Pixel coordinate grounding data:
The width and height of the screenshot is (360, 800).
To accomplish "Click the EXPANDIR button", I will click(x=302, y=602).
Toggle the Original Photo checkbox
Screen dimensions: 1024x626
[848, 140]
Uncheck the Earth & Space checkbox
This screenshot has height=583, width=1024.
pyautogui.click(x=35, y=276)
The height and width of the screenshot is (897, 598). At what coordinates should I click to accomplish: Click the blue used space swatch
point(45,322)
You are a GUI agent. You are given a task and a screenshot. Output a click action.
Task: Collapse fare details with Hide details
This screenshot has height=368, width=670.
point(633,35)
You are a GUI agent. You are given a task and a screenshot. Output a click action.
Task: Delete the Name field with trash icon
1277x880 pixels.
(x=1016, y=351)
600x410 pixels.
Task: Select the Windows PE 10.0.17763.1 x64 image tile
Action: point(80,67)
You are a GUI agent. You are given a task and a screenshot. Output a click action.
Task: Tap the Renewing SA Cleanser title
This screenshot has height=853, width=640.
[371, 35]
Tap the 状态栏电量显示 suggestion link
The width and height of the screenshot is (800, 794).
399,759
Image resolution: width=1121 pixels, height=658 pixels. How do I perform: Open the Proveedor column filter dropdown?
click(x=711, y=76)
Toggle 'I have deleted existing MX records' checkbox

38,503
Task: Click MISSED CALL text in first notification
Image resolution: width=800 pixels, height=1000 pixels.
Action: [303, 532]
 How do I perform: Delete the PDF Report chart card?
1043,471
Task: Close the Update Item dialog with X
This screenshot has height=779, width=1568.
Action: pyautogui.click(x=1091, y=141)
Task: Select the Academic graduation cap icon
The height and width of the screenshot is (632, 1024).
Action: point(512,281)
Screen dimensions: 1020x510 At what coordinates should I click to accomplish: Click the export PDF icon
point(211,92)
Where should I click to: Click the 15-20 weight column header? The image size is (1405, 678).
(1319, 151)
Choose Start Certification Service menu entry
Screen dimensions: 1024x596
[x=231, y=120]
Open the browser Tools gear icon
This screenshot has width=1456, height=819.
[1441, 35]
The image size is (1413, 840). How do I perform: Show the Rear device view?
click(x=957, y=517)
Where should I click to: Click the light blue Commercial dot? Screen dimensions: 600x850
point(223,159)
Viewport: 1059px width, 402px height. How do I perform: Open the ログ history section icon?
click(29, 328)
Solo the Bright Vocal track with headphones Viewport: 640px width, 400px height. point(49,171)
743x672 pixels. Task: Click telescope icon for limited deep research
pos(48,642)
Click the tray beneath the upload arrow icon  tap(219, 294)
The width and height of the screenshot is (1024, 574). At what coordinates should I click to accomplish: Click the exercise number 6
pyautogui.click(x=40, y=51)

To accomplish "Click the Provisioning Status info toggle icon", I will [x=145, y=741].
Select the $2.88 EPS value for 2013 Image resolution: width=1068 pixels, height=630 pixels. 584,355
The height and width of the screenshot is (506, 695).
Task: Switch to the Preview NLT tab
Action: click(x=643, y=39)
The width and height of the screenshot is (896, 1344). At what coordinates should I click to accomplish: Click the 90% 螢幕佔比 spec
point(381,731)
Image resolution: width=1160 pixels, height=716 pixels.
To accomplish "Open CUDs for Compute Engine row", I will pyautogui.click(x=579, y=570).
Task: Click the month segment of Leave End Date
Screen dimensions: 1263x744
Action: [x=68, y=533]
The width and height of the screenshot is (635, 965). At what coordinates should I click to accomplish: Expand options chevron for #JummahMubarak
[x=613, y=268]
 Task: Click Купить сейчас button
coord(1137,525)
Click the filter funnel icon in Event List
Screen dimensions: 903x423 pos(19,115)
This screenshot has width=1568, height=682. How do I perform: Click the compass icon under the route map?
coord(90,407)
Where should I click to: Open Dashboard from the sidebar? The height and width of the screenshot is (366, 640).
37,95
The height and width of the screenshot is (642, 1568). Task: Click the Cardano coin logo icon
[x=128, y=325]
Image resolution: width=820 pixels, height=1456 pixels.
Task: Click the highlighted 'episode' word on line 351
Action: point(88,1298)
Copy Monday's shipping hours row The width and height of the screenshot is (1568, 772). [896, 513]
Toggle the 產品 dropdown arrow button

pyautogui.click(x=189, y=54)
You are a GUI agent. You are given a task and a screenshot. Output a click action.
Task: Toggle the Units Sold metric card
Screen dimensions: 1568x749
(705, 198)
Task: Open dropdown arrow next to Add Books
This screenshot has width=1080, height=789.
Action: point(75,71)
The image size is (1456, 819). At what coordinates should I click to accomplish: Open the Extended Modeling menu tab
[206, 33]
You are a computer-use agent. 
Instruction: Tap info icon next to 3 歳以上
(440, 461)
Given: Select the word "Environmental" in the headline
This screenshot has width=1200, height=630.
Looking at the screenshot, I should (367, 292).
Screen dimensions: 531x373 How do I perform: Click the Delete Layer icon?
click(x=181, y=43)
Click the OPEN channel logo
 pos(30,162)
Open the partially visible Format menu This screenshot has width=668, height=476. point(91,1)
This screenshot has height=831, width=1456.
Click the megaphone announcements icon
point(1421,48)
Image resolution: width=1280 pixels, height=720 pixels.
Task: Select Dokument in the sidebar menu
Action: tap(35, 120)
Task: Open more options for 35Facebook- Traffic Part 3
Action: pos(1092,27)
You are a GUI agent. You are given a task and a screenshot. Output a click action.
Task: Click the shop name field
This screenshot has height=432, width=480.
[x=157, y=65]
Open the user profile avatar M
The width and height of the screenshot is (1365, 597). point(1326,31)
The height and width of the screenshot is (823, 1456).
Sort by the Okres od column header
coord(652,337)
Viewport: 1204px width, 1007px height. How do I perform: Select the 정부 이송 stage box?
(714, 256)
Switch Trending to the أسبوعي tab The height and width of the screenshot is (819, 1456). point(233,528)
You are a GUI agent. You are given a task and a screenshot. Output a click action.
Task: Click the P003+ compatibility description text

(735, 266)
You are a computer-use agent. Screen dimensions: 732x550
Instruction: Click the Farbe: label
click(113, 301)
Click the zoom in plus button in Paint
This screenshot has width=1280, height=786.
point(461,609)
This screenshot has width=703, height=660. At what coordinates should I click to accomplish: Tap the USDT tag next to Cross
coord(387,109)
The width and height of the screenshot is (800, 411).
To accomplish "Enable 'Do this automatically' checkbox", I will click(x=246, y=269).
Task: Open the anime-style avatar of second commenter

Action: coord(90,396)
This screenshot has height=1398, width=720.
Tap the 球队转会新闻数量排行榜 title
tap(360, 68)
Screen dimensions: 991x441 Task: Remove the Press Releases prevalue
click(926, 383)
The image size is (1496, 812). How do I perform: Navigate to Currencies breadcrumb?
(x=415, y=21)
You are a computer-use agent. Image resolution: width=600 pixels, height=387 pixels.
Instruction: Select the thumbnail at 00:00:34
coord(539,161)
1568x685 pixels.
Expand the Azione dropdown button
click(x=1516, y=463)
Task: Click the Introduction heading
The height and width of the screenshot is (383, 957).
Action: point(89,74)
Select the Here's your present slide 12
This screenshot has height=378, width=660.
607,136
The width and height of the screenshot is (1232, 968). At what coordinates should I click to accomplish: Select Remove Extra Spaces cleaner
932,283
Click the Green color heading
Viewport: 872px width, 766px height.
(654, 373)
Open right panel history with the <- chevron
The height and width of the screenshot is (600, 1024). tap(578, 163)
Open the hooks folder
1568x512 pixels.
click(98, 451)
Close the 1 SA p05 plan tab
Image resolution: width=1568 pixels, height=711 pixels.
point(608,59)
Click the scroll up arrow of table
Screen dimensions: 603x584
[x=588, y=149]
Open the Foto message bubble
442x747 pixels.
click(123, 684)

Problem requirements:
Take from the entries every line that has the string "computer".

Solution for this exercise:
You are a computer-use agent. 
You are a computer-use agent. Screen dimensions: 732x550
You are a computer-use agent. Image resolution: width=600 pixels, height=387 pixels.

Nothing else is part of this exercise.